I found the manuscript to be very well written with a robust methodology and results section wherein the results were well supported by the presented data. The manuscript would benefit from an elaboration on some methodology (detailed below) and a reorganization and expansion of the discussion section. I have detailed these points below and include some additional minor comments. Overall this work is appropriate for the Cryosphere and I would therefore recommend minor revisions before publication.
Major comments
(1) I would like some clarification on the bias corrections applied to the dataset. Section 3.3, Lines ~155. Here a bias of 2.1+/-2.9 cm is reported, citing figure A1. I have a few questions regarding figure A1, but with the main concern that this bias is not temporally consistent. Is the bias applied across the full time series as stated? It appears from Figure A1b that there is indeed a large bias in 2022, a moderate bias in 2023, and somewhat in early 2025. Why not apply a variable bias correction? Or not at all as it is not convincing that a bias correction of 2.1+/-2.9 cm would improve your observations. Regarding Figure A1: Which OGRE is this data from? Where was the stake relative to this OGRE and the study area? Also was there a camera that allowed such frequent stake readings?
(2) Figures supporting methodology (either added to manuscript or supplement) L75-78: What is the range of track depth Z_track values due to vehicular weight depressing the snow at the beginning and end of your survey and the mean value used? L78-79: How did the laser range-finder measurements compare with the mean value of Z_track measured? Were there any systematic trends in this value? E.g., increasing depression along the survey track? A figure showing the Ztrack observations and the laser range finder observations would be beneficial.
(3) I found that the discussion would benefit from some slight reorganization to make it easier to follow for the reader, in particular by separating the discussion of temporal and spatial sources of bias which are slightly intertwined (mainly the details presented in the middle to the end of paragraphs). Overall, the discussion does have a good organization by moving from those errors to external factors (e.g., blowing snow/surface roughness) then (correlated errors). But again, the authors should be careful to group like-ideas together (e.g., a discussion of the sensing footprint on line 248-249: is this an uncorrelated error or should it be moved to the spatial or surface roughness paragraphs? If it is kept in its current position the similarity of the sources of errors in the data should be made more evident.
(4) The Manuscript would also benefit from an expanded discussion of the implications, next steps, or synthesis of the work presented here. For example, the introduction and abstract mention that kinematic surveys are much more labor and resource intensive than the OGRE station deployment, since these results demonstrate OGRES are a useful tool to assess ICESat-2 surface elevations, what are the authors recommendations moving forward? I would be great to hear their thoughts for how future campaigns aiming to assess airborne/space-borne surface elevation measurements should proceed. These topics are particularly relevant given NASA’s Snow4Flow program.

▸ **PROBLEM**:
Continue the peer review of the OGRE and ICESat-2 manuscript above, starting after its final sentence about NASA's Snow4Flow program.

▸ **EXTRACTED RECORDS**:
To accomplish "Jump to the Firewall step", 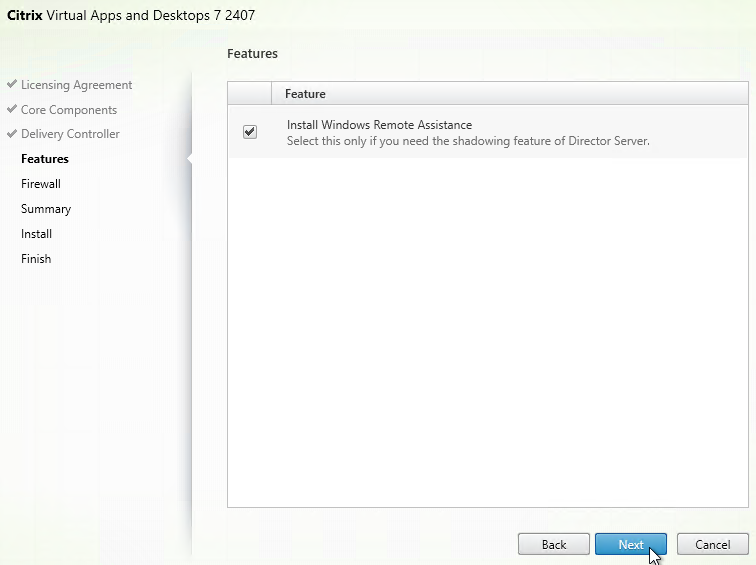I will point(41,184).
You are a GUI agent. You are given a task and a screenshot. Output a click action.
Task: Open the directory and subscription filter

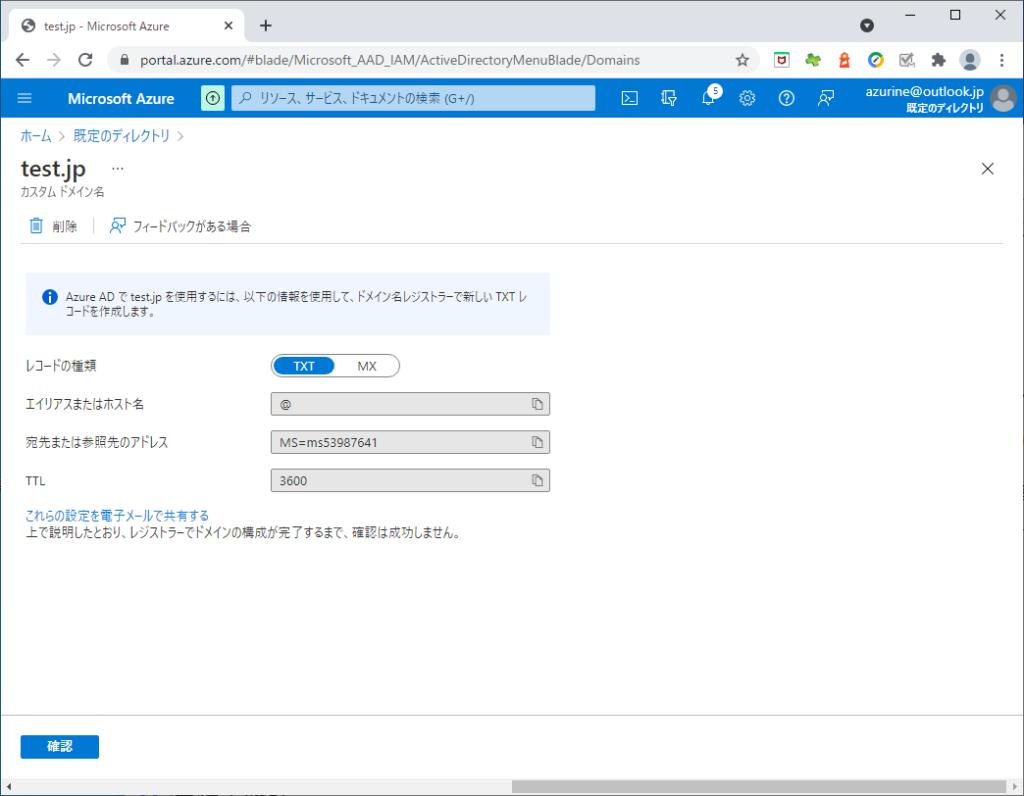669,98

...

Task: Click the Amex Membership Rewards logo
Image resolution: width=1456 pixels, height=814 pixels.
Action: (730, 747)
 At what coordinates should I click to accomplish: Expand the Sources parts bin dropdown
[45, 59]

* * *

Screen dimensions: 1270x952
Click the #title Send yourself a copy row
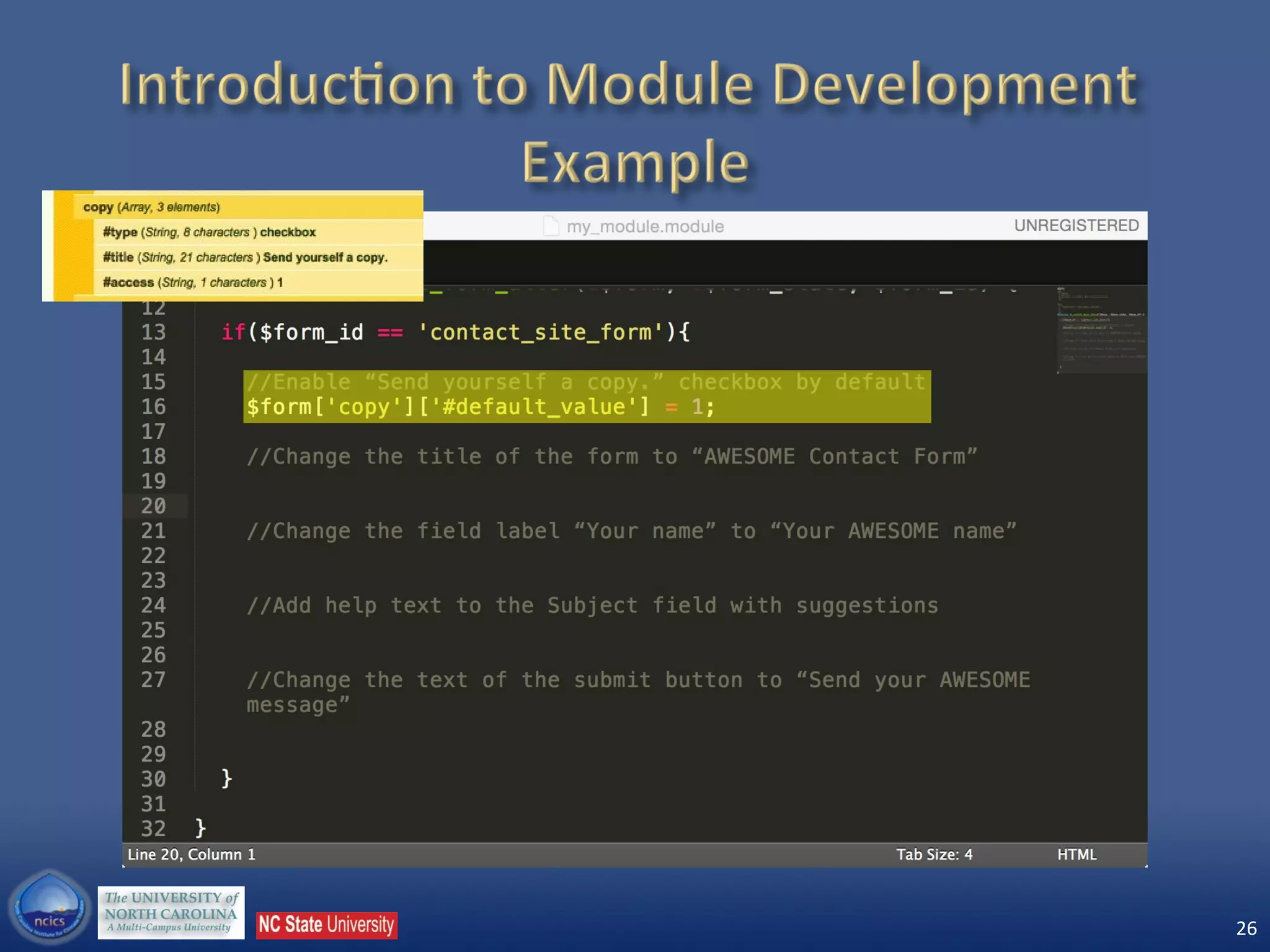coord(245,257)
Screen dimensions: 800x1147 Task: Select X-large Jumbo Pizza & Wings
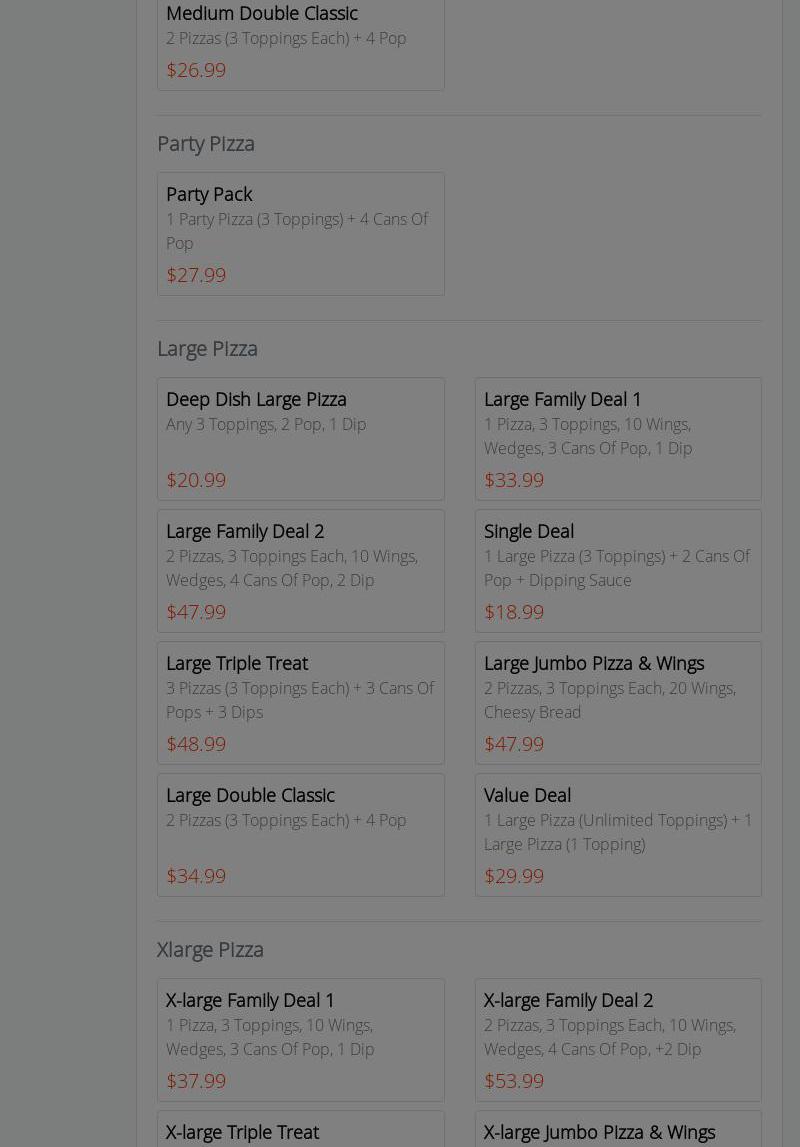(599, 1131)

▸ **RESPONSE FOR THIS EXERCISE**:
Minor comments
Figure 1 (a): I would suggest the north arrow be positioned on the top of the figure as it seems out of place near the scale bar. The legend for ICESat Traverse Route is somewhat misleading
The authors should also adjust the font size in various labels to ensure they are large enough to read. Even when the figure spans the entire page width, some labels are very small (e.g., RGT #’s, “spacecraft travel direction”, the “10 km” scale bar, Surface elevation color bar, etc).
Figure 1 (b) What is R_5?Figure 1 (c). This is a great cartoon of the kinematic GPS surveys. A small note is that H_R is capitalized in the figure but H_r is mentioned in the caption, update whichever to make sure symbology is consistent, also enlarge Z_track (next to the arrow) in the figure.
L85-90: Here only 24 hours of data are collected, you can expect the largest errors in positioning at the beginning and end of an observation period, and depending on the processing procedure, at day-breaks. Were longer periods of data collected and it was found that 12-hours before/after was optimal?
Figure 2: the x marking the median is difficult to see, I suggest changing the symbology, perhaps a - that is longer than the underlying point measurements are wide would be easier to see?
Section 2.2 and 2.3: What are the CSRS reported horizontal and vertical (Zppp) errors? These should be included in these sections for both types of GNSS stations. I know this is discussed later on but is important to include here as well. You can refer readers to Section 3.3 for a more detailed discussion.
L147-149: Here the authors state that observations from the full 24-hour period are used to determine this 1.4 cm measurement precision, my question is, are edge effects (at the beginning and start of your time series) are removed or special filtering is applied, etc? If you instead take a centered, say 12-hour period, do you get the same 1.4cm precision?
Figure 3: Suggestion: In the caption indicate that the subplots are arranged by OGRE location from west to east. Adding a bold title or something similar to the 879* stations to indicate they are the stations along kinematic surveys would also be helpful for the reader.
Figure 4 caption: typo: “for clarify” -> “to clarify?”
Can you put a point that matches the line color to mark these monthly observations? I agree the line is good for visual continuity but the points
The up and downward pointing triangles are very hard to see. It appears they are centered on the line? Maybe offsetting these triangles either above or below all stations would make them more visible? Also maybe change the colors of some symbols specifically the x’s marking Spot 3 and 4 which are difficult to see, particular the grey x or where there are overlaps. If the station colors are changed to a more muted color palette the symbols may be more easily seen? Regarding the “detected blowing snow” in particular, if present, blowing snow should be occurring across the entire study area and not necessarily concentrated on a few stations (due to high windspeed and abundance of snow). The presence of blowing snow could therefore be indicated at the top or bottom of the graph at each time period (by a symbol or shading vertically at that tilmestep) which would reduce some visual clutter.
L204: do you mean “Moreover”?
L218: “would” between “but” and “also”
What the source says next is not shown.